How AI triage cuts most of your eBPF alert noise

If you’ve ever run a raw eBPF detection setup in anger, you already know the shape of the problem: the ruleset is fine, the coverage is fine, the detection logic is fine - and the alert channel is unusable within a week.

It’s not that the tool is broken. It’s that eBPF, by design, sees everything at the kernel level, and most of the things it sees are legitimate. Your package manager execs shells. Your deploy scripts write to paths somewhere, sometimes, that a default rule flags. Your CI agent reaches out to a registry over the network. Your backup process runs with capabilities the rest of the system doesn’t. None of these are attacks. All of them trip detections written for the general case.

The traditional answer to this is tuning: a security engineer spends weeks baselining your environment, writing exceptions for each legitimate pattern, refining the rules over months of incidents. For a team with a dedicated security function, that’s a sensible cost. For a team of ten, it’s indistinguishable from “just turn the tool off”.

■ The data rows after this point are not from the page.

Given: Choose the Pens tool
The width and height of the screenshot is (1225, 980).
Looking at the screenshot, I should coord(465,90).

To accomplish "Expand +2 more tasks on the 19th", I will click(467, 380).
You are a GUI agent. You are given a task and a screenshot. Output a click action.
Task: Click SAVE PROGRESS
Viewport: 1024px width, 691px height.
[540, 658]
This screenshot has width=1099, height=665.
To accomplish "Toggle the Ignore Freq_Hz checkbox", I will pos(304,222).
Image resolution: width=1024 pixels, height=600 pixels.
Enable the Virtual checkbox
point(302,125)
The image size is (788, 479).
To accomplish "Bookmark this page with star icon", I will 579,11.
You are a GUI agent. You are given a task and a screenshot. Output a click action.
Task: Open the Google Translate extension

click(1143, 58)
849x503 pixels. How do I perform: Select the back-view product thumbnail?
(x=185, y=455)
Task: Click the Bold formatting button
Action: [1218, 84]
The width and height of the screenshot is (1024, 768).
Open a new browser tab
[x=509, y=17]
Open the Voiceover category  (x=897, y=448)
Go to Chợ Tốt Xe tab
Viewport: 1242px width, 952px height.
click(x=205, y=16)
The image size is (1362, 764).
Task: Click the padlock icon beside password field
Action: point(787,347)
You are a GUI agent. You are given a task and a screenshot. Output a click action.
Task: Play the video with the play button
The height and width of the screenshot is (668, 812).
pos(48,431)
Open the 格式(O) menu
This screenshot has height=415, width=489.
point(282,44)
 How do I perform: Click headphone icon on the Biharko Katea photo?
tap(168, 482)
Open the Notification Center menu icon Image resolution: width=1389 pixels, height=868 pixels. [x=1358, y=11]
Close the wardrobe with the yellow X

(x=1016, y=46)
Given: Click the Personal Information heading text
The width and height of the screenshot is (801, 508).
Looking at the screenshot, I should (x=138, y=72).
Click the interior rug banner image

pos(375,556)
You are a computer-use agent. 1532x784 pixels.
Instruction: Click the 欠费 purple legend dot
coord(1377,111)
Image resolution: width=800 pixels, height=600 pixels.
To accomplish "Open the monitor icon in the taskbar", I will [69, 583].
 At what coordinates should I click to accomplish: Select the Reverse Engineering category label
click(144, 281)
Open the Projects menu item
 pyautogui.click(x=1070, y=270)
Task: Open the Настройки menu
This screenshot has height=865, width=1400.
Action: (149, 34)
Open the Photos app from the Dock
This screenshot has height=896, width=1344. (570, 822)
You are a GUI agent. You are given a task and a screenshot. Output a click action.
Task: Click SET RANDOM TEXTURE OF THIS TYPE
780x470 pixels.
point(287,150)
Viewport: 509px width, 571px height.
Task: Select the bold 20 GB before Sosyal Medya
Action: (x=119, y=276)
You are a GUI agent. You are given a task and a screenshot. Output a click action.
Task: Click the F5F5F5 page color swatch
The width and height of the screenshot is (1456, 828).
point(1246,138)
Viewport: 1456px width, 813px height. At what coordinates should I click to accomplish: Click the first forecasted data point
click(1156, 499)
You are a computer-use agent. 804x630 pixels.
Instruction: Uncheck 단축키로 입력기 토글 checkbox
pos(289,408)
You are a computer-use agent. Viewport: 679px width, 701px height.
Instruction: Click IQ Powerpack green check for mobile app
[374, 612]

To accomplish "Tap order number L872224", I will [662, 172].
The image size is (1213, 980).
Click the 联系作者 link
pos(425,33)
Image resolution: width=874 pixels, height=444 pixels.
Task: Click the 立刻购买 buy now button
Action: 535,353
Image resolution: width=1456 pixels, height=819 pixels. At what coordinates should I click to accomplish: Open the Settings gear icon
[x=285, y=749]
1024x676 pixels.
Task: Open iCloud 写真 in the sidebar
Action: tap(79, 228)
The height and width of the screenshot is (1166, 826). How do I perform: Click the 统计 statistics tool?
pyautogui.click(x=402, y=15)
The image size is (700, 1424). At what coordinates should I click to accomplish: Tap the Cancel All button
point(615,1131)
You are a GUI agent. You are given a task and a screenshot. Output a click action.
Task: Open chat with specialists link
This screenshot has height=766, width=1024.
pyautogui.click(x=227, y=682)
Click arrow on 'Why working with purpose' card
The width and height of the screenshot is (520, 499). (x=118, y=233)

AlertKick takes a different route. An AI triage layer sits between raw detection and the alert channel. Every eBPF event is scored, reasoned about, and either passed through or suppressed - with the reasoning visible for every decision. In practice, that cuts the alert-channel noise to a tiny fraction of the raw event count, without tuning a single rule.

Here’s how it works, what it’s good at, and where we’ve had to be careful.

What the triage layer actually does

When the agent detects something - a shell spawning in a container, a suspicious exec, a process gaining capabilities - it doesn’t just fire an alert. It gathers context and asks the model to classify.

The event itself is the raw detection data: the syscall, the arguments, the process tree, the user, the working directory, the parent, the recent network activity.

Host context comes from what the agent already knows about that host: its role (production-web, staging-db, CI-runner), the recent deploys it’s seen, the services that normally run on it, the users that normally log in. The agent has this context because it’s the same agent doing infrastructure monitoring, so this isn’t a standalone security tool asking “who owns this machine?” in an info vacuum.

Behavioural context comes from the recent history of events from the same host: has this exact pattern happened before, how often, and what was the verdict last time?

MITRE context - the relevant ATT&CK tactic, technique, and any well-known playbooks that use the pattern.

All of that goes to the model with a specific prompt structure: classify as benign, suspicious, or malicious, give a short plain-English reason, and cite the signals that drove the decision.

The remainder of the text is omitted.